### What to do
a – Answer the following questions using the text on book reviewing.
(i) In what year did the writer begin reading manga, wuxia, and danmei?
(ii) Which book does the writer expect to finish reading at the end of the week?
(iii) What is the first question listed under "Likes / dislikes" in the more detailed breakdown?
b – Carry the text on book reviewing forward from its final line, in keeping with its style.

### Selected text
Star Systems

blurry glowing star ornaments

I consider myself well-read, and I’m actively trying to increase my reading this year to broaden my horizons when it comes to writing. As part of my reading goal, I want to try book reviewing so I can build my own reference archive of books, plots, and characters I enjoyed, as well as a list of authors that inspire me.

In 2022, I started reading manga, wuxia, and danmei, and it was absolutely delightful year of discovering content that I didn’t even know existed. Everything I knew about wuxia came from films like Crouching Tiger, Hidden Dragon or Hero, but those are nothing like what I’ve read and watched since.

This is going to be tricky because I will be reading more, but also need to backtrack and create reviews for books that I’ve already read and want to keep track of in the same way.

I’ve come up with a rough metric for the rating system, and will have to see how it plays out when I finish reading Babel: An Arcane History at the end of the week.

Articles I’ve read about book reviews generally included these things:

  • Summary of the book
  • Important aspects
  • Likes / dislikes
  • Rating
  • Conclusion (summary of the previous points)

A few went into more detail for each point:

  • Summary
    • About the book in your own words (don’t read the blurb out loud!)
    • Information about the author pertaining to the book (debut, part of a series, etc.)
  • Important / interesting aspects
    • Characters
    • World-building
    • Themes
    • Plot
    • Writing style
  • Likes / dislikes
    • Did the book meet expectations?
    • Was the ending satisfying?
    • Was it thought-provoking?
    • Did it provoke an emotional response?

### Entries provided

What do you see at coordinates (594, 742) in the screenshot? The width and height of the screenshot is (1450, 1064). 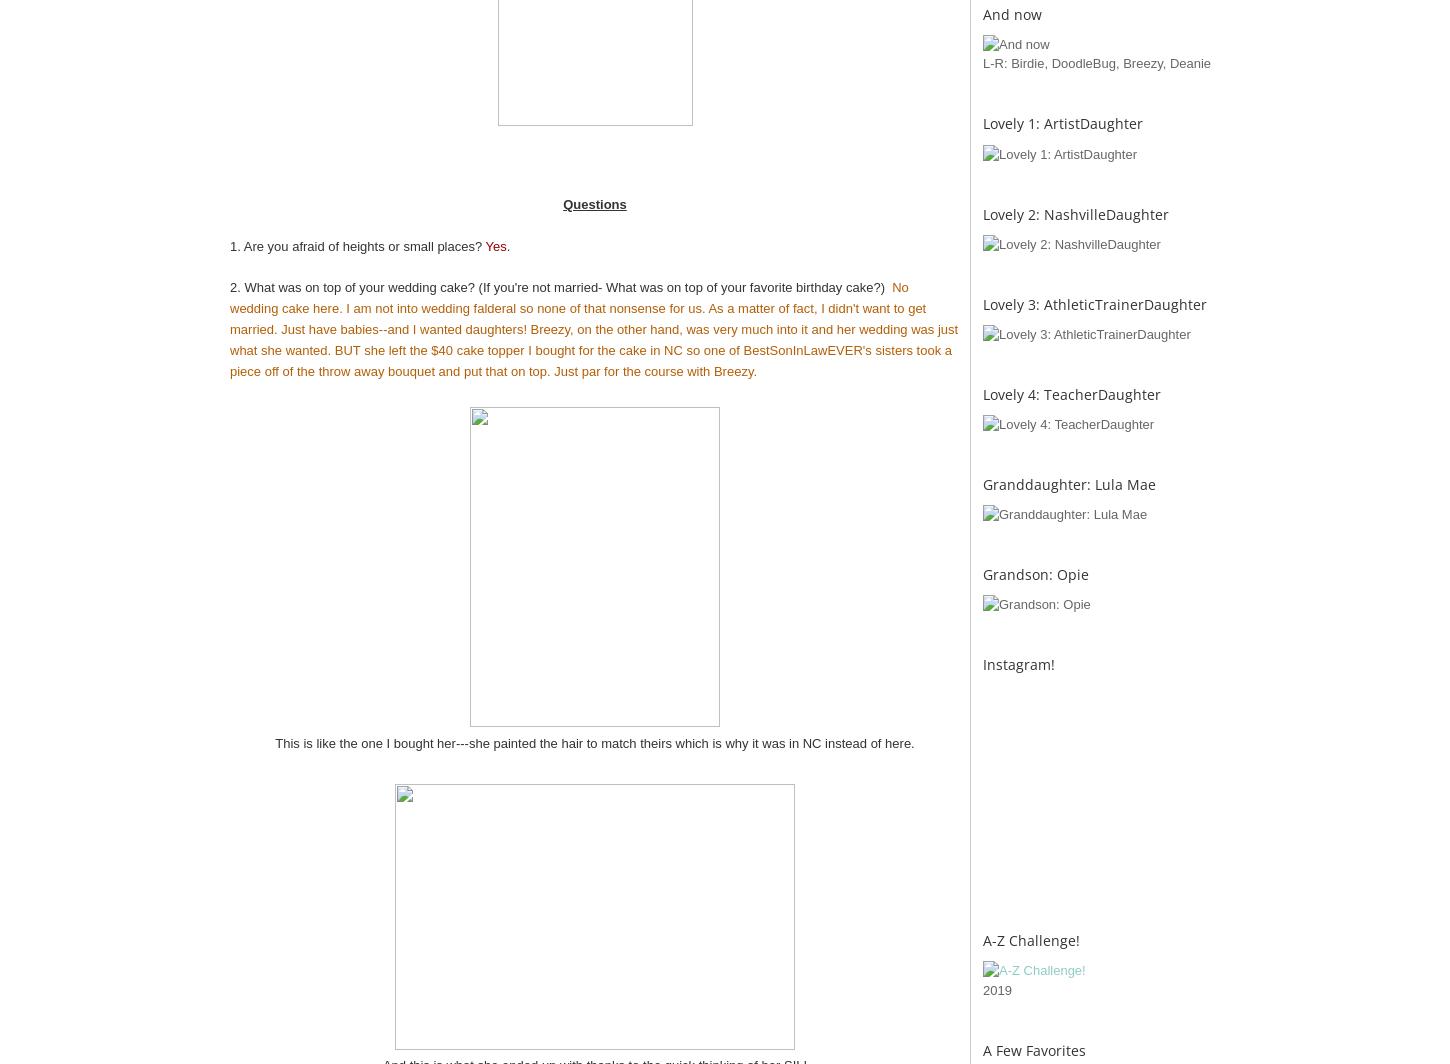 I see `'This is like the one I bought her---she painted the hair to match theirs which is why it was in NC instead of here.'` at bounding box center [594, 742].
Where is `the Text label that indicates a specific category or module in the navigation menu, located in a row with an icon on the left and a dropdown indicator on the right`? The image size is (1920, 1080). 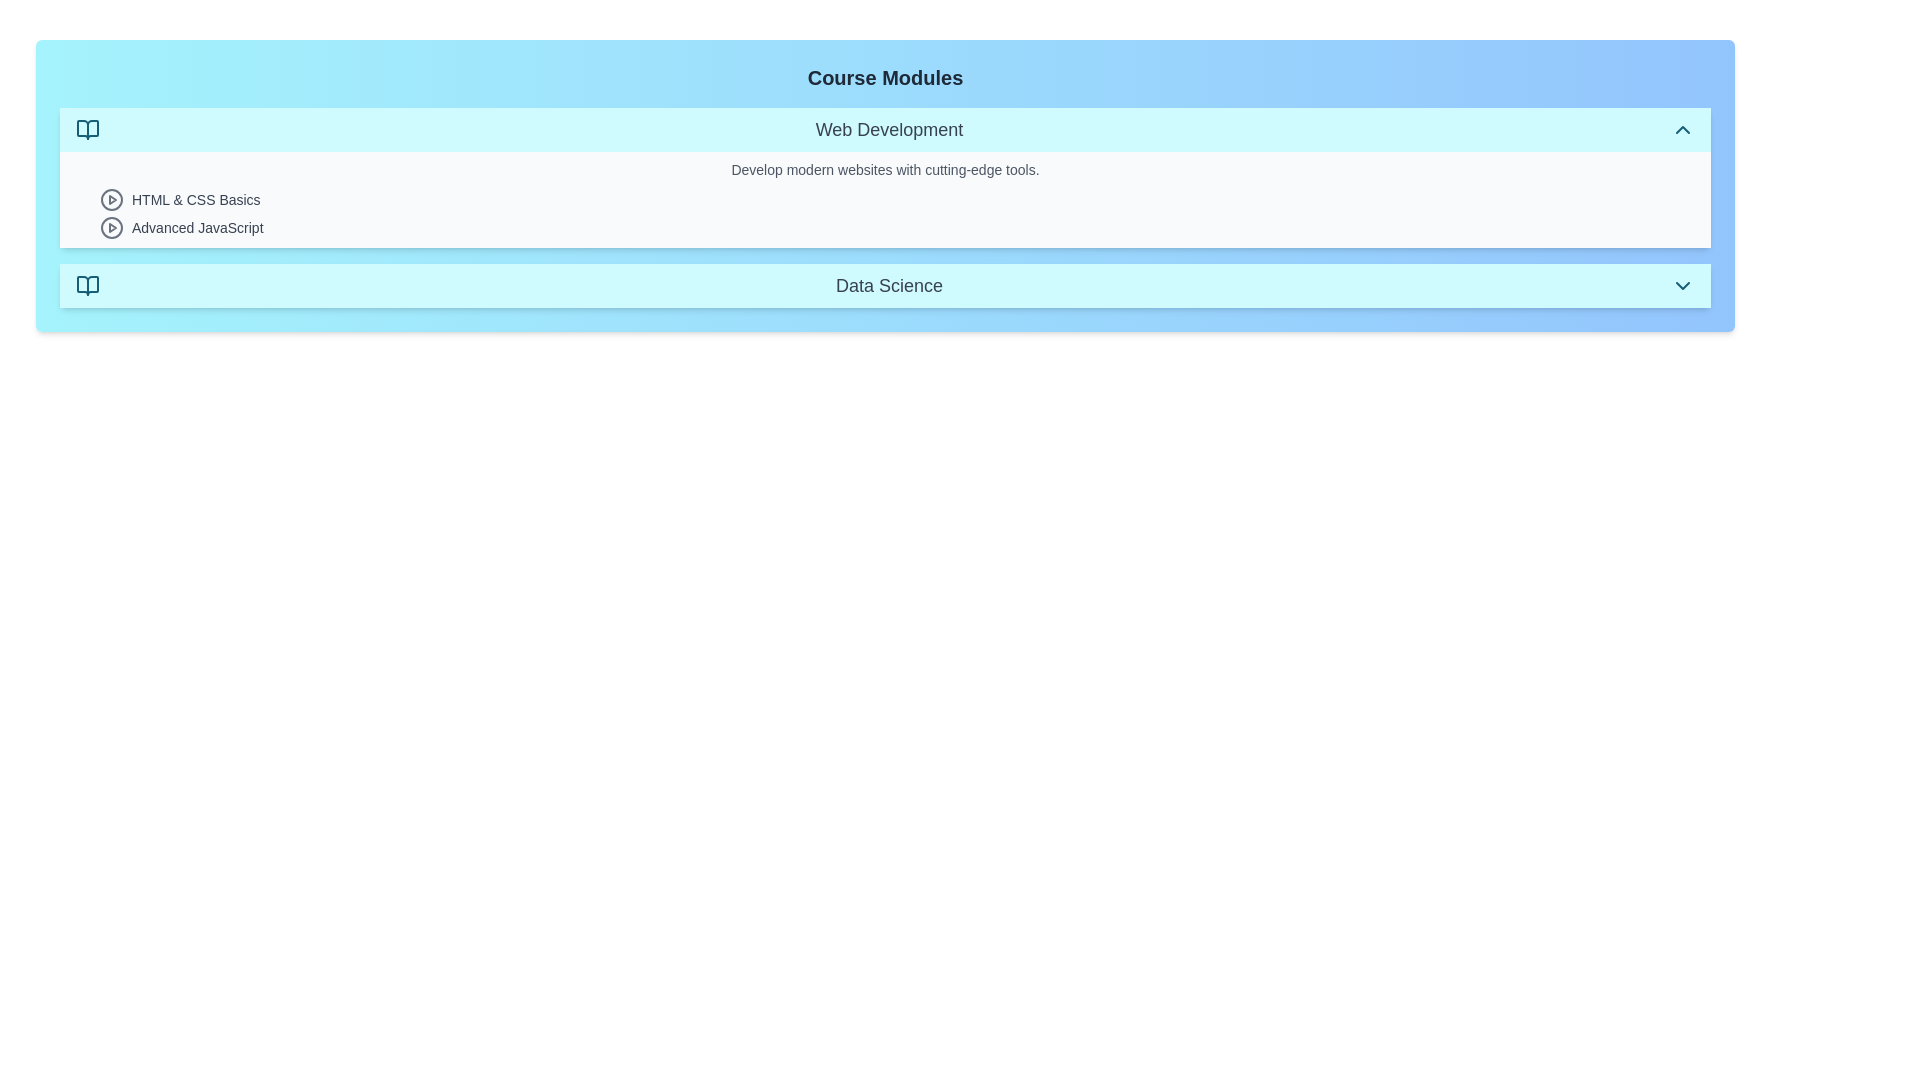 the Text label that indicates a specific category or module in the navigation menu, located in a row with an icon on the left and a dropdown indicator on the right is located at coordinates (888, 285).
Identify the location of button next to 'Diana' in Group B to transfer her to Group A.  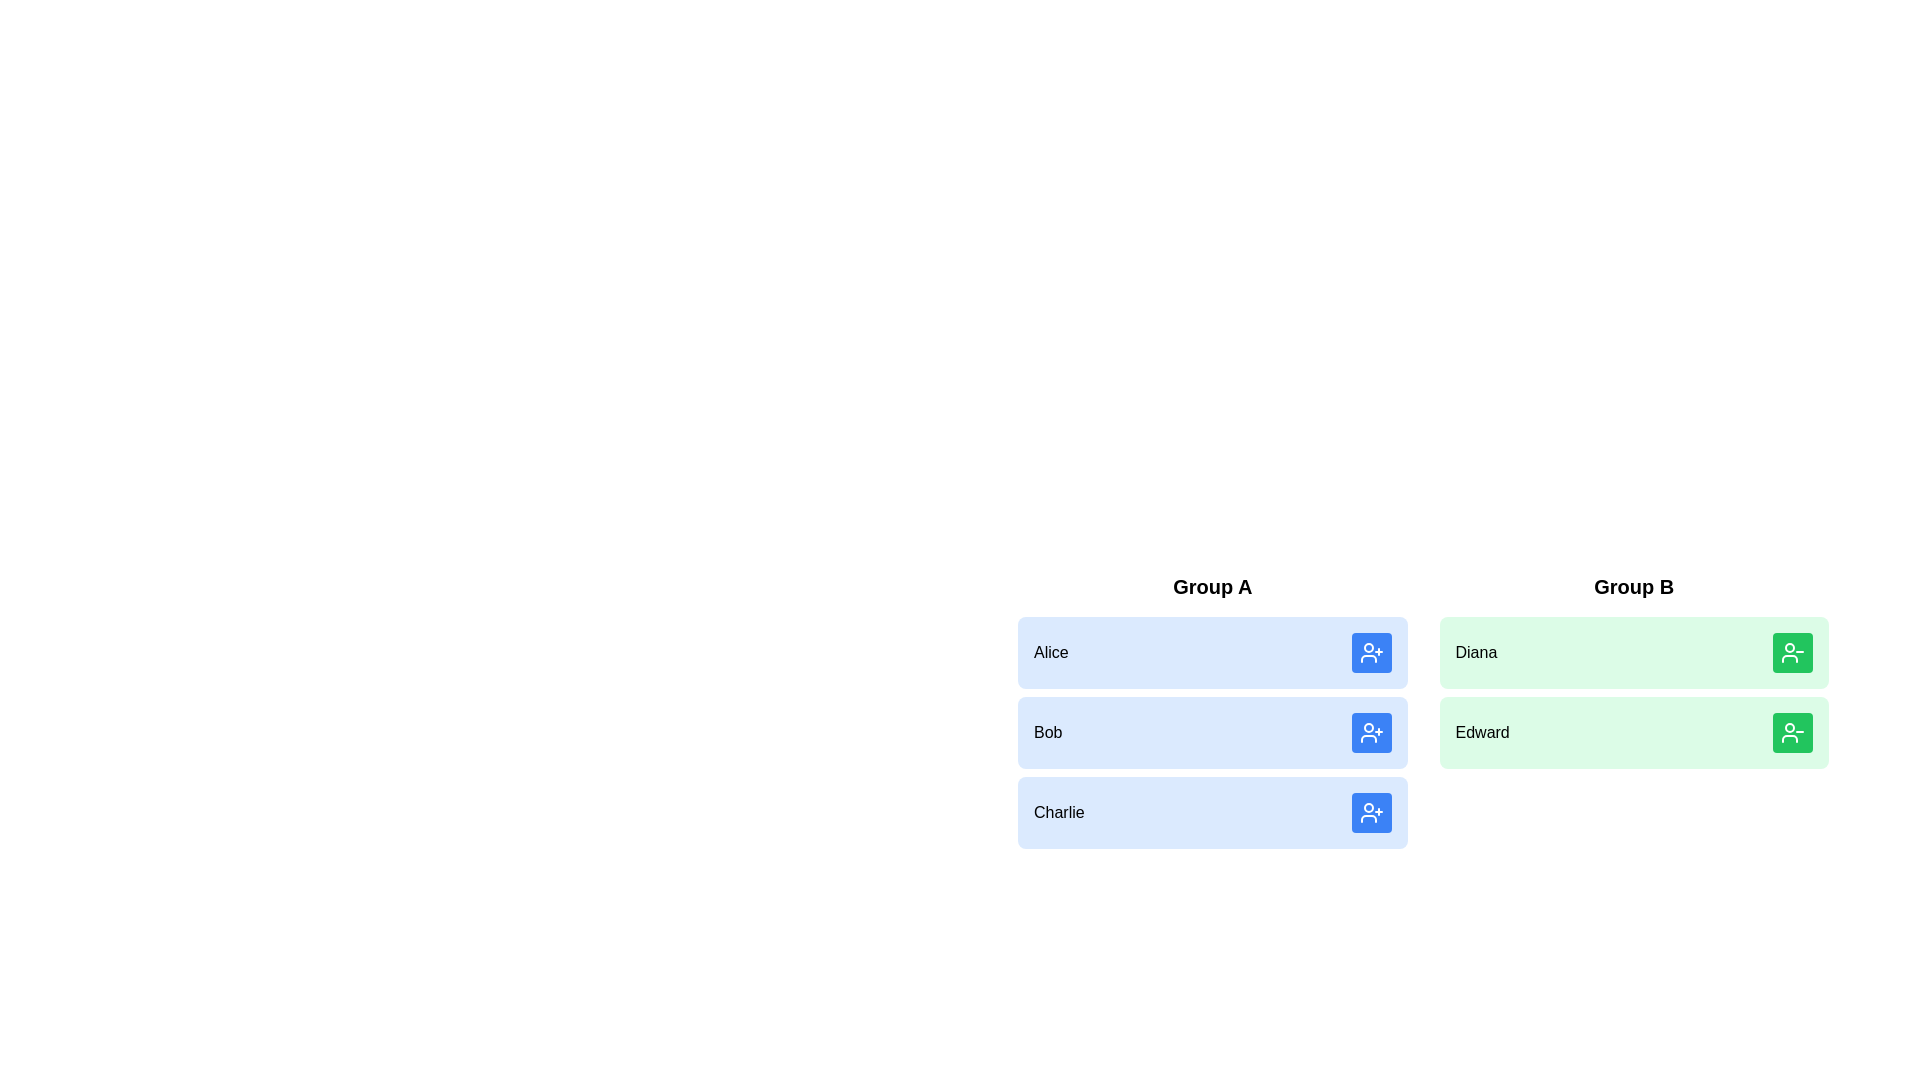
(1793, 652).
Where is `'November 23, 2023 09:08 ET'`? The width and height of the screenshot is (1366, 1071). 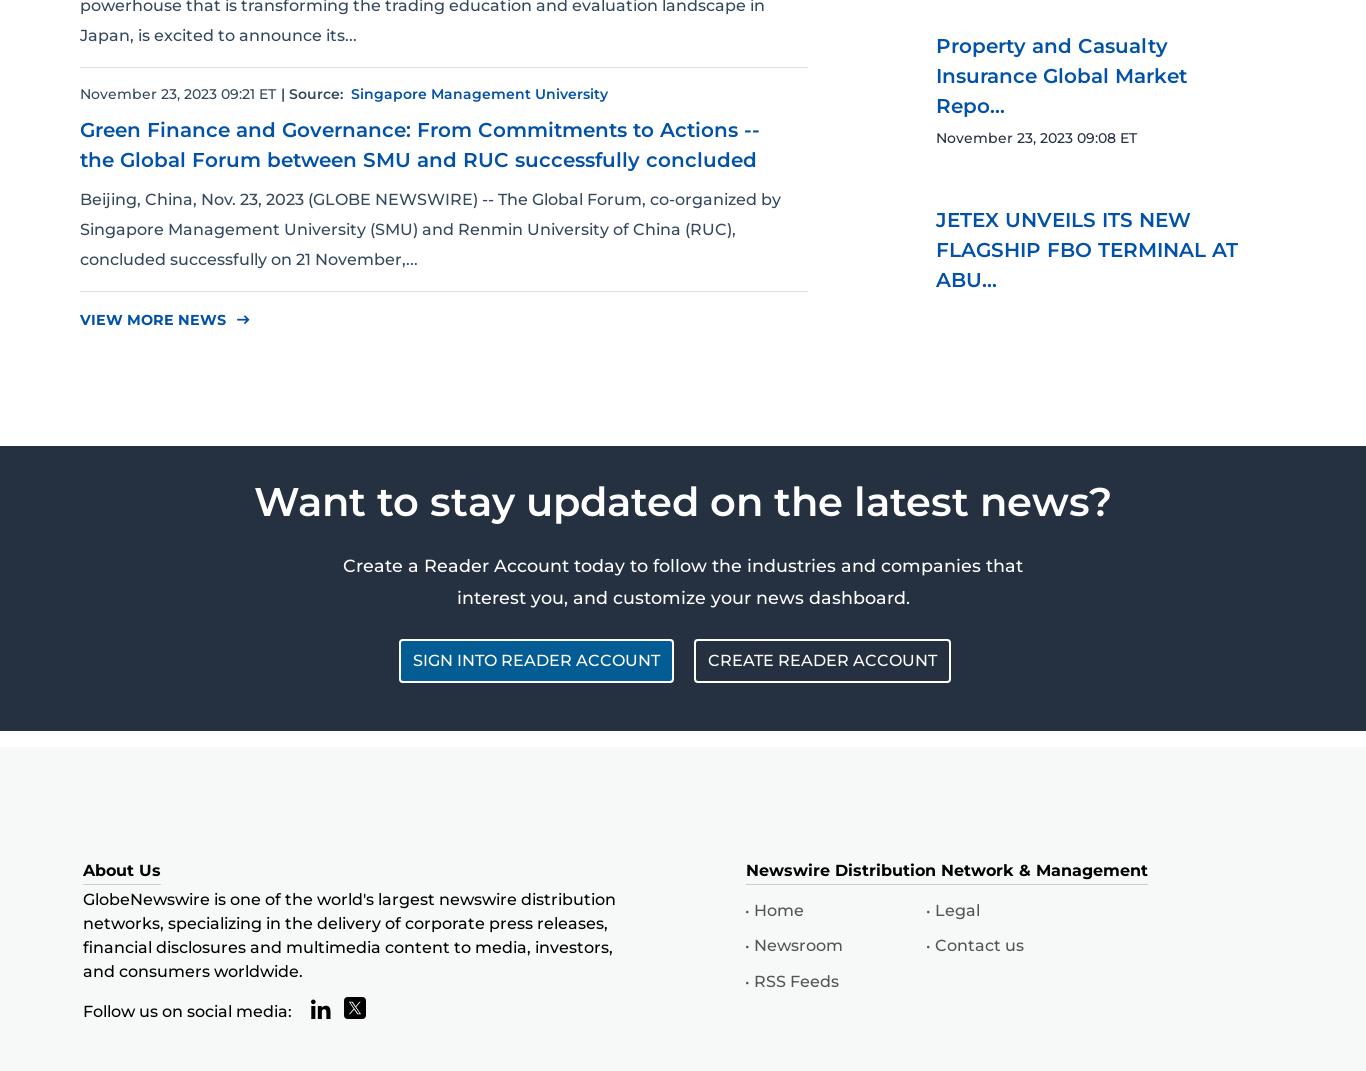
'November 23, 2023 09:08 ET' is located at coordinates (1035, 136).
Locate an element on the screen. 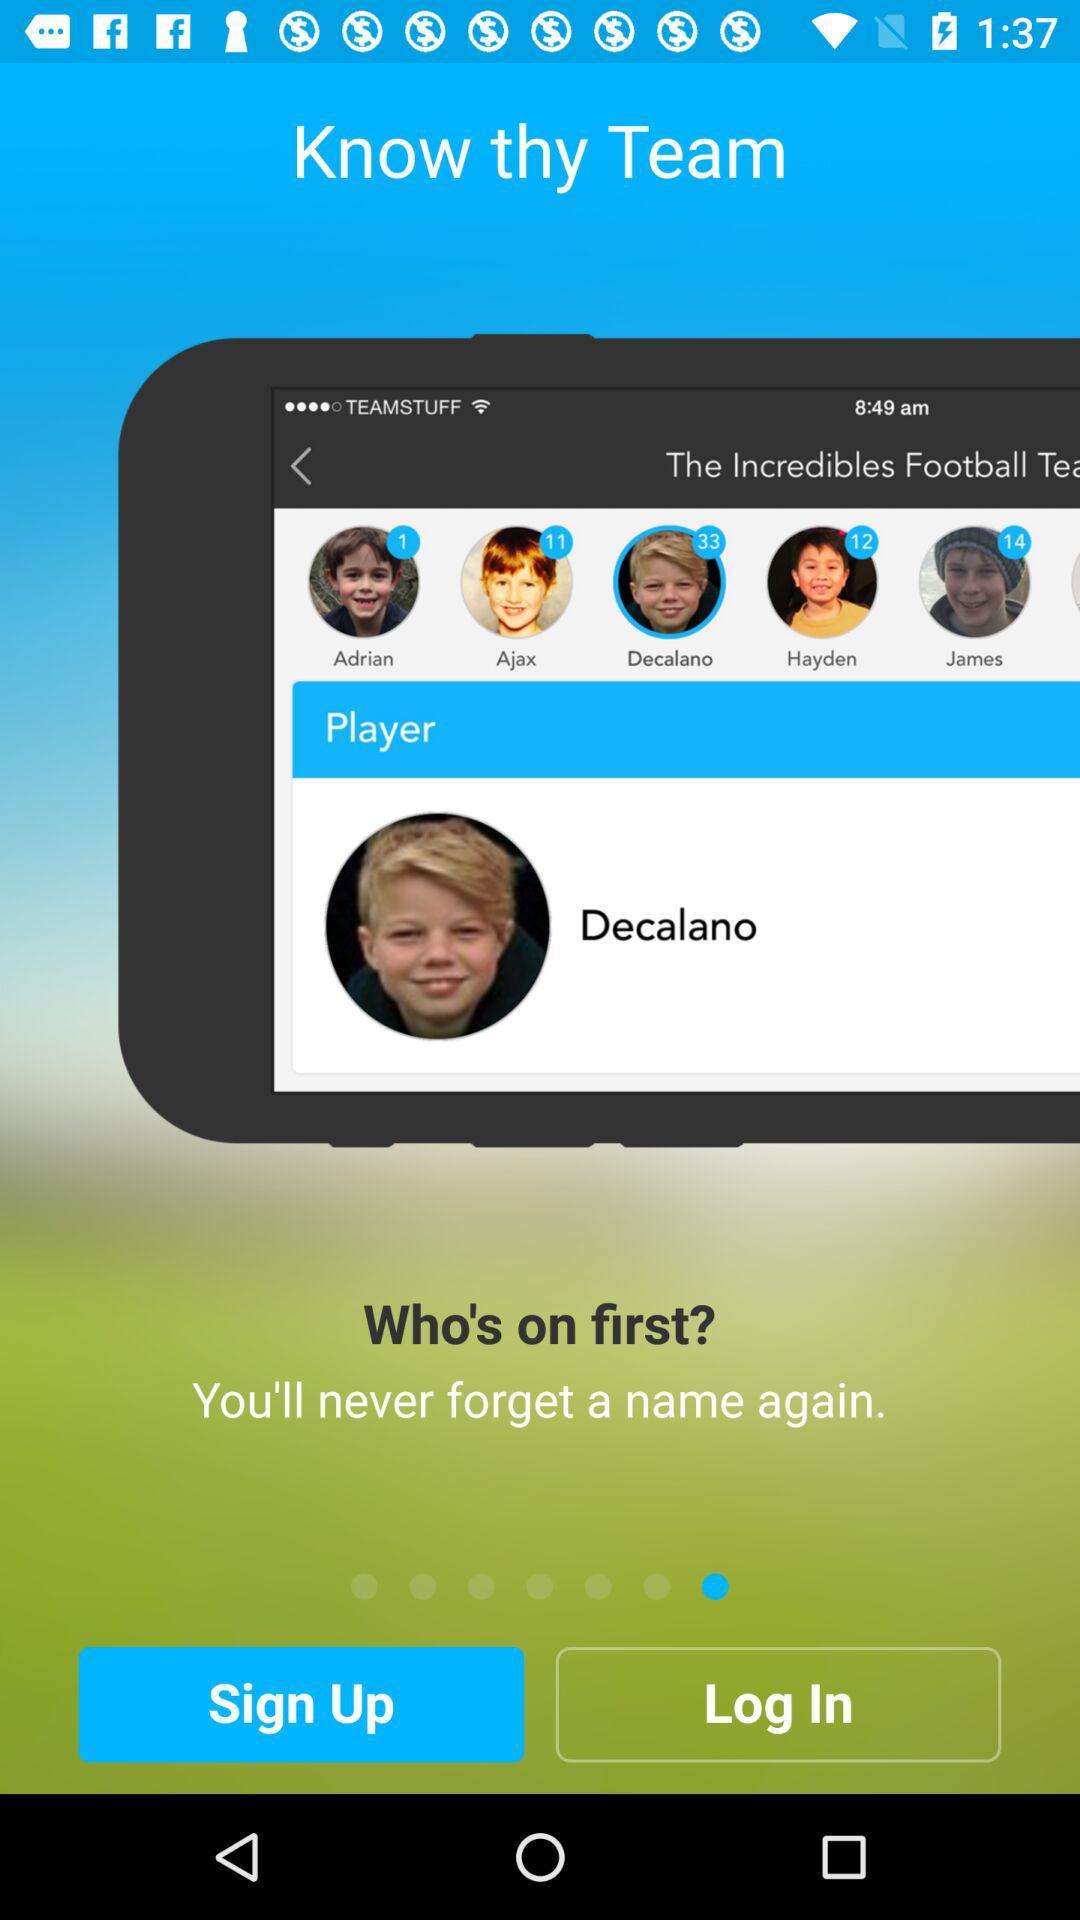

### Answers in order
a –
(i) 2022
(ii) Babel: An Arcane History
(iii) "Did the book meet expectations?"

b –
    • What affected the rating (to a large or small degree)?
  • Rating
  • Conclusion
    • Summary of the above
    • Next steps
      • find similar books to read (yes/no)
      • read more books by the author (yes/no)
      • recommend the book to others (yes/no)

I’ve seen some BookTubers mention hard limits when providing their ratings (things that will make them DNF or one star a book no matter what). I’ve also seen some people give a higher rating on the basis that they don’t feel they were the ideal audience for the book. I don’t want to include anything like that, because if I start reading something, I intend to finish it, and if I’m reading it, I’m the intended audience. If I bought the book to read it. There are no other excuses. If the book was a gift, I’ll give myself some leeway.

The above breakdown includes points that I want to consider when reviewing, but I always want to include the following:

  • Dialogue
  • Narration
  • Scene

I’ve been sharing quotes from Babel on GoodReads as I make my way through the book, both dialogue and narration. I also shared some pictures of some footnotes that I found really weird. If I’m highlighting or annotating a lot in a book, that deserves a mention.

Lastly, I want to talk about specific scenes that I liked and disliked (one each).

This might be too much for a first time book reviewer to tackle, but this will mostly be for my own reference. If anyone else finds it beneficial, that’s a bonus!

I’m 42% of the way through the Babel ebook. I started Book III today, so I’m making good time on my reading schedule, and I’ve stuck to my blog and writing schedules so far!

We’ll see how my star system checks out when I’m ready to write the review!